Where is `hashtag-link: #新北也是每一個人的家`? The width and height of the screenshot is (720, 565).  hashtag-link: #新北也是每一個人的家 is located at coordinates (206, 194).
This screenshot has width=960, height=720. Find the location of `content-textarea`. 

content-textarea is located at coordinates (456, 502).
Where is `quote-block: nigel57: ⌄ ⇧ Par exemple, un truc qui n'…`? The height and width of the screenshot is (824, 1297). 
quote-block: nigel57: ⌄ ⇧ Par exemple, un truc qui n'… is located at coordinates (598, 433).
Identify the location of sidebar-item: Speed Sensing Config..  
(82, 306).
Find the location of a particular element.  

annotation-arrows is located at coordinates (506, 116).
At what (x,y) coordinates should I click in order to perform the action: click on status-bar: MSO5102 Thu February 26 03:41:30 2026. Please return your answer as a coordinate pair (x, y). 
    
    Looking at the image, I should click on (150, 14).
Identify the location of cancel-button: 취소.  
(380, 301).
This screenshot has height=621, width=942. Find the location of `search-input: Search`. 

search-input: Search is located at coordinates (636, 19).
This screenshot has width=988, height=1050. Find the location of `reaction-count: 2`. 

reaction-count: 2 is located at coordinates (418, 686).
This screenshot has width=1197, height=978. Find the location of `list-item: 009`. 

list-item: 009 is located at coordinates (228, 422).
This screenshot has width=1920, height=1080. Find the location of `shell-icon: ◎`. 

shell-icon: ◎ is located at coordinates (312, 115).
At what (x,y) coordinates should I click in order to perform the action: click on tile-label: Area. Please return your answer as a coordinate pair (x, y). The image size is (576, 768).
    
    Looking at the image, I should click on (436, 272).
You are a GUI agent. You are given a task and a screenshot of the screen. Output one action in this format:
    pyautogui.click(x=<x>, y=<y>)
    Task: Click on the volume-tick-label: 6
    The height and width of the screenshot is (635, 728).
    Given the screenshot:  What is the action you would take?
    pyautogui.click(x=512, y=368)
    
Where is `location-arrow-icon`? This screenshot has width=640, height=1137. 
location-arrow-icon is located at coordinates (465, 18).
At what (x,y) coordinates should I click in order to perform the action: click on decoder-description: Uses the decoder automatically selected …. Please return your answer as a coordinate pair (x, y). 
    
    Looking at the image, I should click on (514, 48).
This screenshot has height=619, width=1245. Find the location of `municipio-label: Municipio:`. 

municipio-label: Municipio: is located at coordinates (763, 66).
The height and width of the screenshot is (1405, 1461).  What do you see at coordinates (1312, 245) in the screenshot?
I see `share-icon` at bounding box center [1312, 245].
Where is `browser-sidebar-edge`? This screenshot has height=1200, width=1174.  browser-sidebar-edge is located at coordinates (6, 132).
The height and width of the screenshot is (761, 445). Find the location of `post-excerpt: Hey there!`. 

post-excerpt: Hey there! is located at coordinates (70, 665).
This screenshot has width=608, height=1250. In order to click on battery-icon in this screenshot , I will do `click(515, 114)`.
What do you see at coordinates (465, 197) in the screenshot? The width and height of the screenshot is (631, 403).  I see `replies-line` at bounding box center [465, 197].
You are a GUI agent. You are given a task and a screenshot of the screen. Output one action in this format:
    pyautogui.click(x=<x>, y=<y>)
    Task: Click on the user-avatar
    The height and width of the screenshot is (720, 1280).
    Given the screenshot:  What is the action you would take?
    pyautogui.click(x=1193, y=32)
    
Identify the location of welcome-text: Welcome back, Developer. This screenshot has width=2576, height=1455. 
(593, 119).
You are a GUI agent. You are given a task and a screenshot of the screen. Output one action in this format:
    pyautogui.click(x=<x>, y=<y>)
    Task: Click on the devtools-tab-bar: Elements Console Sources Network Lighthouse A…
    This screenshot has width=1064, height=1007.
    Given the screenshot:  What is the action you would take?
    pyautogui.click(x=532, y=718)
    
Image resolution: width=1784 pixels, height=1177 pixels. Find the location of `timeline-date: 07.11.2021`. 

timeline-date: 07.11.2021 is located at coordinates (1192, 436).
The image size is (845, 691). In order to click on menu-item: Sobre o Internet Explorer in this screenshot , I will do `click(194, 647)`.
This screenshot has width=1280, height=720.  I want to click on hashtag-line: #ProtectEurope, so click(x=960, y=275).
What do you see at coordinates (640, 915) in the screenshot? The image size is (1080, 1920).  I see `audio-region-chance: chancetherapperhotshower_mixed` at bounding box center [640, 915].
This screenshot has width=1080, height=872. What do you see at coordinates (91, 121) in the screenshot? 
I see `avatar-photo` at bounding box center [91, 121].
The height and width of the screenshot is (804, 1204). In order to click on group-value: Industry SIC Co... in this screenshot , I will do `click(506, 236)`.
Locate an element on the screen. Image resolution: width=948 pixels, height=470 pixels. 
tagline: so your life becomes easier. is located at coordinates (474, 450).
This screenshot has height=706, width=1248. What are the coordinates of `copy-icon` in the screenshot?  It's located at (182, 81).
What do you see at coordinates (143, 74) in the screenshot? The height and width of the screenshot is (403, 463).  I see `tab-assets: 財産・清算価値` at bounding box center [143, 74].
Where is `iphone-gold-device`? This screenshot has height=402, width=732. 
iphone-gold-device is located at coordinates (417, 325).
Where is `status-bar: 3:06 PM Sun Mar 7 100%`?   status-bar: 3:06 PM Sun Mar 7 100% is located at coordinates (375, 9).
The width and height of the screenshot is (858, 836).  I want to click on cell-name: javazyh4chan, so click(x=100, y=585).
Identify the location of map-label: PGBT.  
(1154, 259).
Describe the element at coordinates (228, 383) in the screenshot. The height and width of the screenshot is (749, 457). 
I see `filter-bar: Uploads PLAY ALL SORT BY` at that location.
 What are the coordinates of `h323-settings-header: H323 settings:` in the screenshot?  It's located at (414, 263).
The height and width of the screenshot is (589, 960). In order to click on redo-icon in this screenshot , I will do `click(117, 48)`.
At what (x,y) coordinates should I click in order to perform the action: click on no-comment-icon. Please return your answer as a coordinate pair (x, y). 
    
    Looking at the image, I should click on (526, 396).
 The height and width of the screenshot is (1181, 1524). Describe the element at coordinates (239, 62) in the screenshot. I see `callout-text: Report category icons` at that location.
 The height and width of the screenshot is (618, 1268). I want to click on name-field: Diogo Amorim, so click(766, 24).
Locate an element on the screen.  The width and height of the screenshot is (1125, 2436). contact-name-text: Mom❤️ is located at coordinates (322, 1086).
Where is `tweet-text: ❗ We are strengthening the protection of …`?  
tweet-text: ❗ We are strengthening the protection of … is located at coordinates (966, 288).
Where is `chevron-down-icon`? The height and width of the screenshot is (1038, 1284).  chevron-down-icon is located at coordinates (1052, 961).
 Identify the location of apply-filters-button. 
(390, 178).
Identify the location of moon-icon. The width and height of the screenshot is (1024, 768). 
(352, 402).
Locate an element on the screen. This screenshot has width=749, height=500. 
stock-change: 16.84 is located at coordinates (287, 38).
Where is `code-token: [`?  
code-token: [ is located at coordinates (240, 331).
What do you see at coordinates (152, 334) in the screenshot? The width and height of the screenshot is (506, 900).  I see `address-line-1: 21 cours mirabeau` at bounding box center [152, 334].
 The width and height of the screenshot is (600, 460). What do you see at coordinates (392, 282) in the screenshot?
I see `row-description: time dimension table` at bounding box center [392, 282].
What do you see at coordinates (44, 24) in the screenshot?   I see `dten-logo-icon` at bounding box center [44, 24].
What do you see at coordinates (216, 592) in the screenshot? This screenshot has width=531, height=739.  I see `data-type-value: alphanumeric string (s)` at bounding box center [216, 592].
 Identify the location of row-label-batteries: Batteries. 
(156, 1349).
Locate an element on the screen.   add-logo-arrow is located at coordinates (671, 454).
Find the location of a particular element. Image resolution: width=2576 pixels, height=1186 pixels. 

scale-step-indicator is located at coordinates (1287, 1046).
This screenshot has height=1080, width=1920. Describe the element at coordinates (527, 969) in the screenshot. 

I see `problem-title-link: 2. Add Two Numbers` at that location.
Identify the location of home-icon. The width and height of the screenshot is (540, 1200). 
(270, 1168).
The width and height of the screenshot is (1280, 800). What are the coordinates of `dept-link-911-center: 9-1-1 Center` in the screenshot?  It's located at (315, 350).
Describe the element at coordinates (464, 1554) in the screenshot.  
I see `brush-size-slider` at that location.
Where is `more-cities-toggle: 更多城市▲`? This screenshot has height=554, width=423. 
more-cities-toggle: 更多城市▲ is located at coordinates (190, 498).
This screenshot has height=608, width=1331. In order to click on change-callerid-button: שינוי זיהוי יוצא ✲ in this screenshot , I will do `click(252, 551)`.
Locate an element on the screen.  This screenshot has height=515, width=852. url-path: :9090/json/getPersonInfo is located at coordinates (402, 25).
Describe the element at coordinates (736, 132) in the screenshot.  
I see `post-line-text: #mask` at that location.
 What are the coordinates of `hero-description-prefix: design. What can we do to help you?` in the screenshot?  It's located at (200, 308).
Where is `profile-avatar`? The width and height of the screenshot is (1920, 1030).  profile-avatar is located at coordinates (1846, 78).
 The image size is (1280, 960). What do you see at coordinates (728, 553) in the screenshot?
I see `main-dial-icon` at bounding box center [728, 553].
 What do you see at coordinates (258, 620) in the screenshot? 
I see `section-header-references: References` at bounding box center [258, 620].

§ What you should do: Rewrite the stretch of entries above, from the line containing "Identify the location of home-icon." through the line containing "The width and height of the screenshot is (1280, 800).", as a numbered list with blank lines omitted.

§ Response to the task:
1. Identify the location of home-icon. The width and height of the screenshot is (540, 1200). 
2. (270, 1168).
3. The width and height of the screenshot is (1280, 800). What are the coordinates of `dept-link-911-center: 9-1-1 Center` in the screenshot?  It's located at (315, 350).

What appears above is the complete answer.